The flow and mixing of the water-particles streams for the velocity ratio, $\frac{Vp}{Vc}=20 \left(\mathrm{for} Vc=0.0001,Vp=0.002\right)$ and for three different angles, θ = 30°, 45°, 60°, between the two inlet streams is depicted in Figure 4 for the streamlines of the flow and the particles locations (snapshot). As it is observed for this high inlet velocity ratio, particles are almost independently of θ distributed uniformly in the duct and only in the region close to the inlet bifurcation some minor differences may be observed. More quantitative results on the particles’ distribution are given below.

The zx-projected particles’ locations distributions at the last half part of the duct are shown in Figure 5 for various velocity ratios, $\frac{Vp}{Vc}$ and for θ = 30°, 45° and 60°. The height of the duct H is divided into 10 layers and the number of particles found in each level is divided by the total number of particles, thus a uniform distribution of particles up to 10% is considered to be the optimum one. For the case $\frac{Vp}{Vc}=0.5,$ no mixing is observed since all the particles are located at heights y/H ≤ 0.5 of the micromixer. As the velocity ratio is increased more effective mixing is observed and for $\frac{Vp}{Vc}>5$ the particles mixing is almost uniform. Similar behaviour is also observed as the angle between the two streams increases to 45° and 60°, as is depicted in Figure 5b,c.

4. Conclusions

In the present study the effect of the water-particles flow and mixing under different inlet velocity ratios and angles of the contaminated water and the particle solution ducts is studied.
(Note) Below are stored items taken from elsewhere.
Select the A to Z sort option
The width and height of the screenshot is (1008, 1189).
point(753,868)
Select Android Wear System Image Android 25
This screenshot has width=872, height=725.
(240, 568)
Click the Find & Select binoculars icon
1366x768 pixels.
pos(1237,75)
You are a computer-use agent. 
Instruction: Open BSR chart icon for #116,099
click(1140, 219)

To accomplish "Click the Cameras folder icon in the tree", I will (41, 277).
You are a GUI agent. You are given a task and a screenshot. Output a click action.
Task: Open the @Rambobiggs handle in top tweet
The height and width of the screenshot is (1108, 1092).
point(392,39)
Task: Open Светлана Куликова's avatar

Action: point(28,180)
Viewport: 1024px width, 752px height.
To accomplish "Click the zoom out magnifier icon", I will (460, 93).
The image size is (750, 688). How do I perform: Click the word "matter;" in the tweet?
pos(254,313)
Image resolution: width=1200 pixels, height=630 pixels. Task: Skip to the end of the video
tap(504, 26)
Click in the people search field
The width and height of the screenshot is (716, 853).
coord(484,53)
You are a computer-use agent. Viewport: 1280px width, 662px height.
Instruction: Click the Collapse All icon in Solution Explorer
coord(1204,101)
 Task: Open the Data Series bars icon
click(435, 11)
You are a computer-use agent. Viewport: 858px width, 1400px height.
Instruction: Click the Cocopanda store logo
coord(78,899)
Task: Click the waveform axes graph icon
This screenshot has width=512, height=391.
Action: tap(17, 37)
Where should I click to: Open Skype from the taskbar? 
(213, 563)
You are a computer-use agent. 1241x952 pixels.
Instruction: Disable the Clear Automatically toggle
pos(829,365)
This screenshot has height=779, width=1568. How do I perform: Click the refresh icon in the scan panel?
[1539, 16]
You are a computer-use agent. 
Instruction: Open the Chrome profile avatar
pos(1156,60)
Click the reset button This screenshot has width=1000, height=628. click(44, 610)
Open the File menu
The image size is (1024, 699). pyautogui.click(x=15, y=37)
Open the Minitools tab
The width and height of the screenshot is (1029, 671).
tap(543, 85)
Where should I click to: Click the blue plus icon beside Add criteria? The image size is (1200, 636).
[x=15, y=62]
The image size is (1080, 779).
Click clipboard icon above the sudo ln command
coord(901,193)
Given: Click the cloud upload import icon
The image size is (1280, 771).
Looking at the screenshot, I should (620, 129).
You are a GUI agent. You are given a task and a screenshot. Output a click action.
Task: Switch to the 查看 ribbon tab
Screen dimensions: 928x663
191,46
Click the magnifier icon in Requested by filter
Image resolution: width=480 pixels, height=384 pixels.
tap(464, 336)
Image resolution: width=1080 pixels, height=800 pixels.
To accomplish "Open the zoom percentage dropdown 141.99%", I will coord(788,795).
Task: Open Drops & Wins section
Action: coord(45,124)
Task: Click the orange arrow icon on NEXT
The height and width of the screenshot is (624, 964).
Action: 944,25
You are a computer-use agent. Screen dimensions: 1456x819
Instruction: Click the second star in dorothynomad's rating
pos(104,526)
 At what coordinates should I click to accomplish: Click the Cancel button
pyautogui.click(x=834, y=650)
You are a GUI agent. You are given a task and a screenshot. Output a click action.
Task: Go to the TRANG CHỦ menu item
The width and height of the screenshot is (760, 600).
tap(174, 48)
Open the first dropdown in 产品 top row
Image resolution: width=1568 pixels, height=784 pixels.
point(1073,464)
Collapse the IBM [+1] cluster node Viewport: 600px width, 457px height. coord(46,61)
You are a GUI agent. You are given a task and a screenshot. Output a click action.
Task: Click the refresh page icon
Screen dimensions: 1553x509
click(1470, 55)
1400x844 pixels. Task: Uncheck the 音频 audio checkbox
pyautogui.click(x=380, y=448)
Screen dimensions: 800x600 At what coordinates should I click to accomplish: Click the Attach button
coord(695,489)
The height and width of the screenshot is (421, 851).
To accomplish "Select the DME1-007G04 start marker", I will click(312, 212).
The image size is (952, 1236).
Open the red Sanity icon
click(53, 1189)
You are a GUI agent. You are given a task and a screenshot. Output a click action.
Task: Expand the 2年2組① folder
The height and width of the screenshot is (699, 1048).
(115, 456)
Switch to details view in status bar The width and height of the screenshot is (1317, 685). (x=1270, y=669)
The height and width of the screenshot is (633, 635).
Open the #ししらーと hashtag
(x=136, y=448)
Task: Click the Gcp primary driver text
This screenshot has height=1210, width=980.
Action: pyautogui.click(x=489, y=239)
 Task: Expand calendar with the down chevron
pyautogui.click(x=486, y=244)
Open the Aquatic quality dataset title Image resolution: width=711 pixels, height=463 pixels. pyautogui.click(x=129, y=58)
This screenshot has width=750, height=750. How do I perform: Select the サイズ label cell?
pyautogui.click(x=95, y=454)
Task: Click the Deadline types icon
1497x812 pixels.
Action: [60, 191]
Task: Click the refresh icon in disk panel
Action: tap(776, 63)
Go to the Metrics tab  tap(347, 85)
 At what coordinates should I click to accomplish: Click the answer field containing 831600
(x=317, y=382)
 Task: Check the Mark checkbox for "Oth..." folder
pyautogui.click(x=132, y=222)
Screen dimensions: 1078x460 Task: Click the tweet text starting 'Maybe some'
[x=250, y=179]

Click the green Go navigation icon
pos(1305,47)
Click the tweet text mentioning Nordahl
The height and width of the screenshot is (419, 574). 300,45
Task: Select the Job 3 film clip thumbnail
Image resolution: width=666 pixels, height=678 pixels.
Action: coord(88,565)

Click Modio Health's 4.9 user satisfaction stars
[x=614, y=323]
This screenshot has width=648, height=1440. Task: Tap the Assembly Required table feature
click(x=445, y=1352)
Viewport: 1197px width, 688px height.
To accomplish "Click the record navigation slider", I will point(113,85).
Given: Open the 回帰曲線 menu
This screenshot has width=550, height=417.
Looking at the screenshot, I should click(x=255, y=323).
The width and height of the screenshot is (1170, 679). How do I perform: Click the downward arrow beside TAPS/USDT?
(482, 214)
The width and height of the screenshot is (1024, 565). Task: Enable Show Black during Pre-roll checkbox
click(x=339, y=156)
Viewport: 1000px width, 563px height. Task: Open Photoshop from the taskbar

It is found that when small velocity ratios, $\frac{Vp}{Vc}$ are used the mixing process efficiency reduces significantly. As the velocity ratio increases, the mixing is improved and for $\frac{Vp}{Vc}\ge 5$ particles’ locations are distributed almost uniformly inside the micromixer’s outlet duct. The angle between the two inflow ducts is found to have a minor effect on the mixing process that is intensified as θ increases. Our results justify the use of electromagnetic stirring of the particles in the micromixer as in [8].